- [The exercise]
Reproduce the entries from the line containing "You are a GUI" down to the line containing "coord(401,19)", including both of those lines, and omit the pictures.

- [Exercise materials]
## begin

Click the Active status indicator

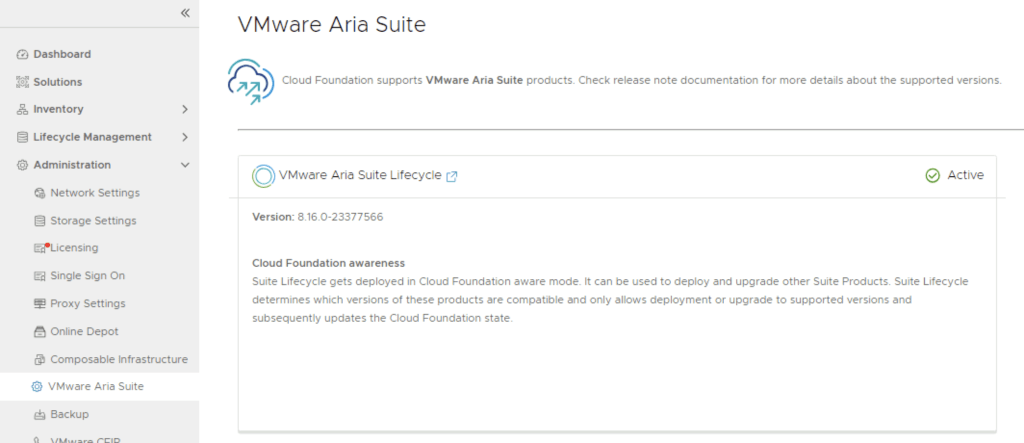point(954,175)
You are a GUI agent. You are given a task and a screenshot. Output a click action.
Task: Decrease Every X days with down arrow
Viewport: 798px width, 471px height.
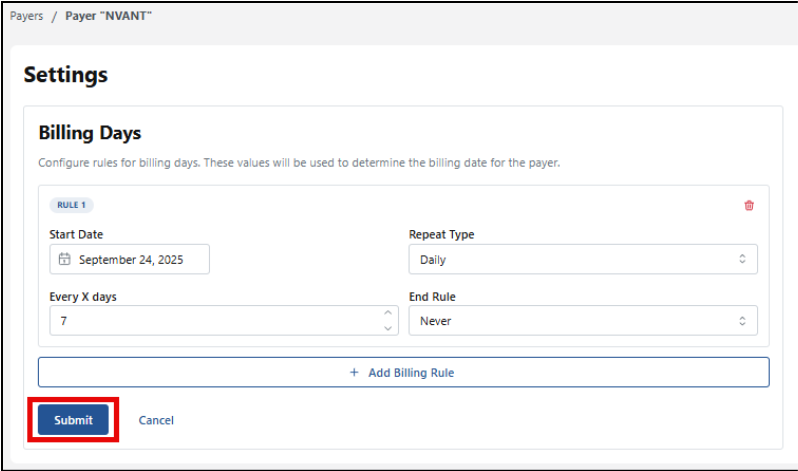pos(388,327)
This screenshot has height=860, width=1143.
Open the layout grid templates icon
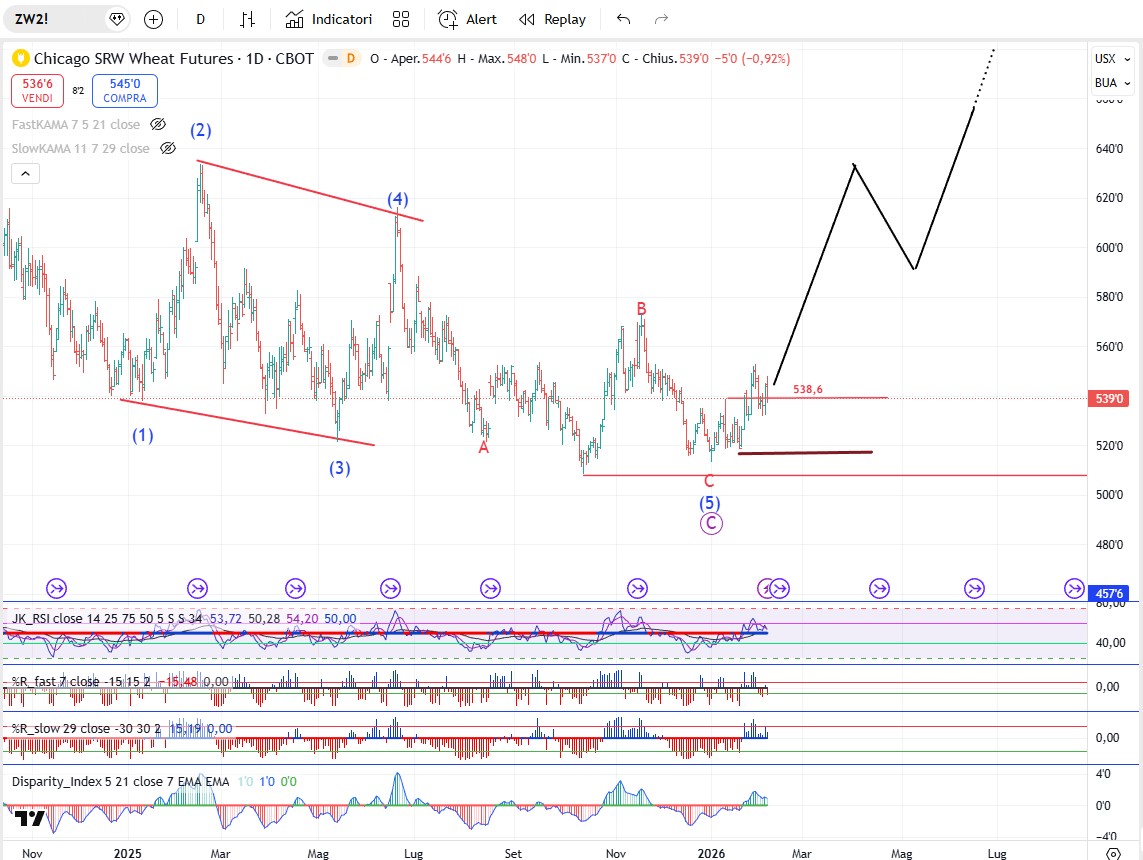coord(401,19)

## end
## begin

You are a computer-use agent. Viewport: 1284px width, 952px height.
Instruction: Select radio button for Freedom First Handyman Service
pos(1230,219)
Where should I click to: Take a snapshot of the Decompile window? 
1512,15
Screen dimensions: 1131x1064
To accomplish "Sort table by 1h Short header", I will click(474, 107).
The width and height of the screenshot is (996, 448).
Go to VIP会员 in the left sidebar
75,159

## end
## begin

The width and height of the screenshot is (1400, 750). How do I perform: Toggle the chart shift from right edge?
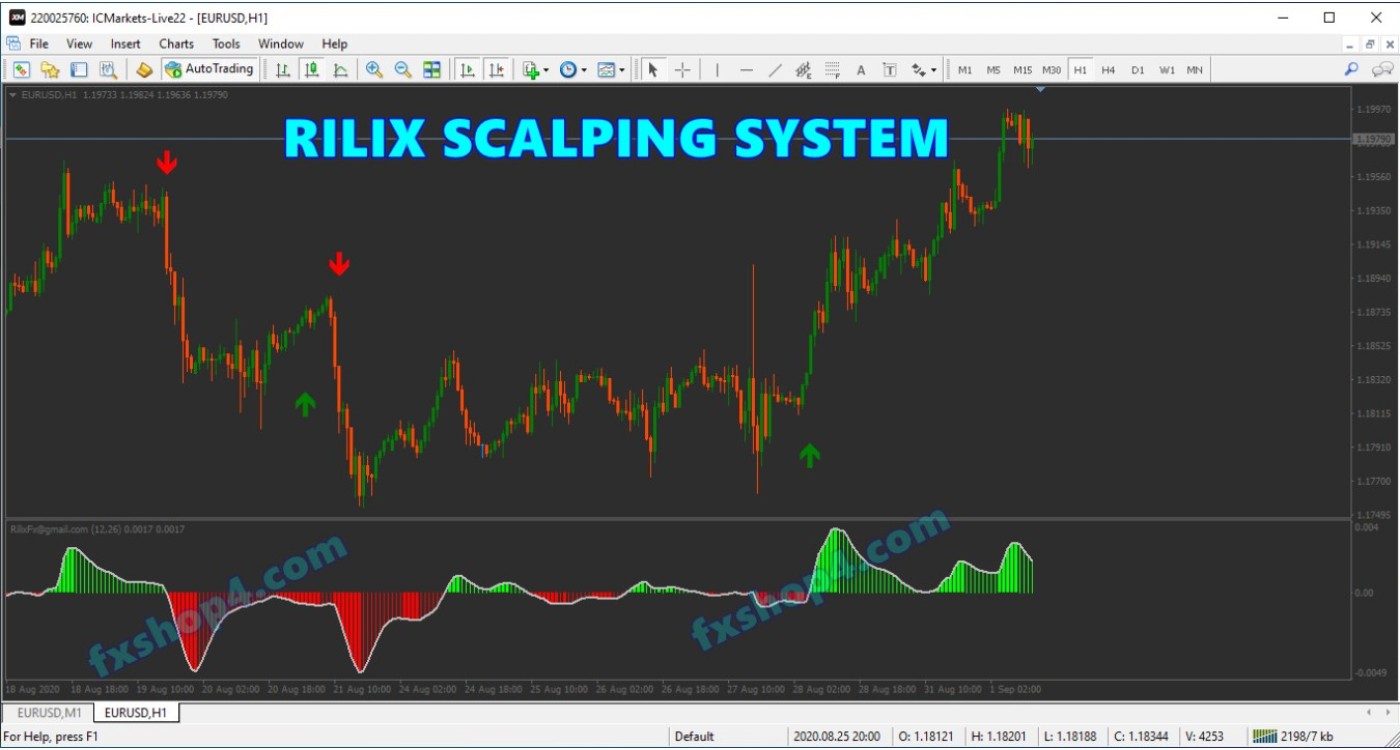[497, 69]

## end

- [Solution to this task]
You are a GUI agent. You are given a task and a screenshot. Output a click action.
Task: Decrease Every X days with down arrow
Viewport: 798px width, 471px height.
pos(388,327)
This screenshot has height=860, width=1143.
Open the layout grid templates icon
coord(401,19)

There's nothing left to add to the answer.